### Tarefas a realizar
- A) No trecho sobre soja e pecuária industrial, em que os grãos de soja são transformados?
- B) Por favor, liste tudo o que, segundo o trecho, esses animais sentem, incluindo os exemplos citados.

### Trecho do texto
Engana-se quem acha que essa soja vai alimentar as pessoas. Esses grãos são transformados em ração que alimentam animais criados em pequenos espaços sem parâmetros mínimos de bem-estar no sistema conhecido como pecuária industrial. Seres sencientes, que assim como os seres humanos sentem dor e emoções complexas, a exemplo de medo e empatia, esses animais – majoritariamente porcos e frangos – são tratados não como seres vivos, mas sim, commodities que vão alimentar o mercado externo, em vez de saciar, primeiramente, a fome dos brasileiros.
Esse ciclo, a cada dia que passa, se torna cada vez mais insustentável. Por isso, cientistas e organizações da sociedade civil defendem uma mudança nesse modelo agrícola que retira de parte considerável da população brasileira, principalmente os mais pobres, o direito, – previsto em Constituição Federal – a uma alimentação saudável e adequada.

### Dados do exercício

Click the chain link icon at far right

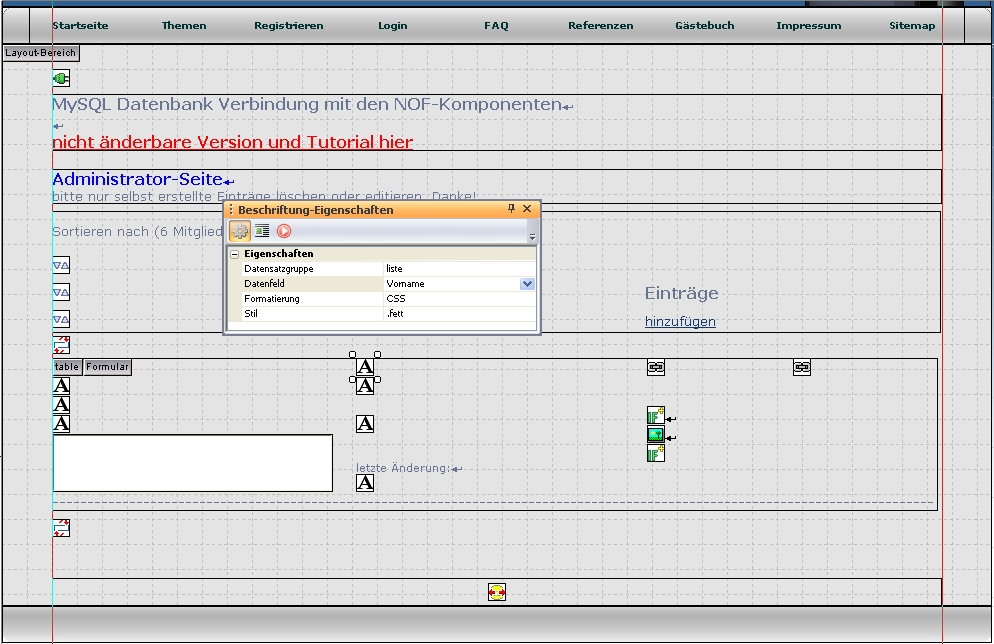coord(802,368)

### Resultados em ordem
- A) Em ração para animais criados na pecuária industrial.

- B) Dor; emoções complexas; medo; empatia.